(Dataset content)
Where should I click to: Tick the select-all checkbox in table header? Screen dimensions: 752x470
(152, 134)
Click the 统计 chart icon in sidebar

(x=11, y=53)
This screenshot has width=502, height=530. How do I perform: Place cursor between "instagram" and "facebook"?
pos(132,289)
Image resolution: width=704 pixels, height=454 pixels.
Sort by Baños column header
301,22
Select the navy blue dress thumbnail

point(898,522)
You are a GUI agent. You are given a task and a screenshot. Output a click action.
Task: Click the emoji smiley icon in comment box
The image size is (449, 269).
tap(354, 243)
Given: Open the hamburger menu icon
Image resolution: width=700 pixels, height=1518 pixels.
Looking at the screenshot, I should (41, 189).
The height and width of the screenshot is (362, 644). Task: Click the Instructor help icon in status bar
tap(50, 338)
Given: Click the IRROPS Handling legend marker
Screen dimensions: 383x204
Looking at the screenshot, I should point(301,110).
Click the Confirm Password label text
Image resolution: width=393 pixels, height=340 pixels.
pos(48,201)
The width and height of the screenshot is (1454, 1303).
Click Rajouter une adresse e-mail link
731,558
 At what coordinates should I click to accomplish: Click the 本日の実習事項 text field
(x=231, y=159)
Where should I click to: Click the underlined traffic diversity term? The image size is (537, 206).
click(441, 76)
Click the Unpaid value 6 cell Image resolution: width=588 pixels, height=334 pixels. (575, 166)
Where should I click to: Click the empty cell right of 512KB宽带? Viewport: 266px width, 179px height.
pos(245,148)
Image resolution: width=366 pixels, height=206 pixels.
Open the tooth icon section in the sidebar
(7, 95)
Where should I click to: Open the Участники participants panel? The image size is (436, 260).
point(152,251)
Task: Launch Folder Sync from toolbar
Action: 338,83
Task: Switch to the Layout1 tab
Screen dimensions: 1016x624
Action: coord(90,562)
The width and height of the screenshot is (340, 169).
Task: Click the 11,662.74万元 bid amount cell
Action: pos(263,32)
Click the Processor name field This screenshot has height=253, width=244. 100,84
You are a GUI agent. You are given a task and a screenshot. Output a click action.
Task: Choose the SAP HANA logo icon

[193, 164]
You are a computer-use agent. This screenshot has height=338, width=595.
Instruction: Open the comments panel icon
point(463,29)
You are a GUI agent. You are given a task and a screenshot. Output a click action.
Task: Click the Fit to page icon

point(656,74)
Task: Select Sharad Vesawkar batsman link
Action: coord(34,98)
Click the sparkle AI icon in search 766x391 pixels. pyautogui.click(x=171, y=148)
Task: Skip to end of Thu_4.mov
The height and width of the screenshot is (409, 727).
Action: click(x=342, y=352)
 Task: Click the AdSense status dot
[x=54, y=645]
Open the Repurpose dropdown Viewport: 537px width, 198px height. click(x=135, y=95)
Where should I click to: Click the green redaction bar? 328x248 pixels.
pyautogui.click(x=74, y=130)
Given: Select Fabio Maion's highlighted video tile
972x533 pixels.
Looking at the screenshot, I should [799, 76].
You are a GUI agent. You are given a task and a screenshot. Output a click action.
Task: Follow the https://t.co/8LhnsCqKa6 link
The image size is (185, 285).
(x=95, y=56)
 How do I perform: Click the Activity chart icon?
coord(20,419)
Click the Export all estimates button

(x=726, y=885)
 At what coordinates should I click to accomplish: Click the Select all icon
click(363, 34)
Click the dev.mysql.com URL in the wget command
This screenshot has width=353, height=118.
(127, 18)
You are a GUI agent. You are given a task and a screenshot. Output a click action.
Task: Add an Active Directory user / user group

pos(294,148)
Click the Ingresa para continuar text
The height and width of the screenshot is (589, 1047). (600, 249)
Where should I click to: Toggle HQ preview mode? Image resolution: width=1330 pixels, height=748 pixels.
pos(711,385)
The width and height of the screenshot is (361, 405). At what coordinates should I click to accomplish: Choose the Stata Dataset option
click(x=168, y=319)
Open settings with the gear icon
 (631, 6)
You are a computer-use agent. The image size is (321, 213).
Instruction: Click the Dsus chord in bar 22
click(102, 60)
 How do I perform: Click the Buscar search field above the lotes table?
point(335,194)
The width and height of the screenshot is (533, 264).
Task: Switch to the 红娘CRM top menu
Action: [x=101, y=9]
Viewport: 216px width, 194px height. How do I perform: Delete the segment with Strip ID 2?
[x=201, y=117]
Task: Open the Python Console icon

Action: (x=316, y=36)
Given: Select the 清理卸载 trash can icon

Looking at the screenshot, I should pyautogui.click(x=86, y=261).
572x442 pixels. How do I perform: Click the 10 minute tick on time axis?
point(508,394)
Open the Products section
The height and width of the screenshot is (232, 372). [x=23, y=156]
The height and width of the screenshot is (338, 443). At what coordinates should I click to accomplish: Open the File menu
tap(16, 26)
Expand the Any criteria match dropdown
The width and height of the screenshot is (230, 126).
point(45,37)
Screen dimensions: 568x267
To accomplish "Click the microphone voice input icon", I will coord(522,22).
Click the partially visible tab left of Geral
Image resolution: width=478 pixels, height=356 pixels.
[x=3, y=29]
(End Dataset content)
--- Task objective ---
Report how many lines in the data include the word "computer". Nothing else is needed.

--- Written solution ---
2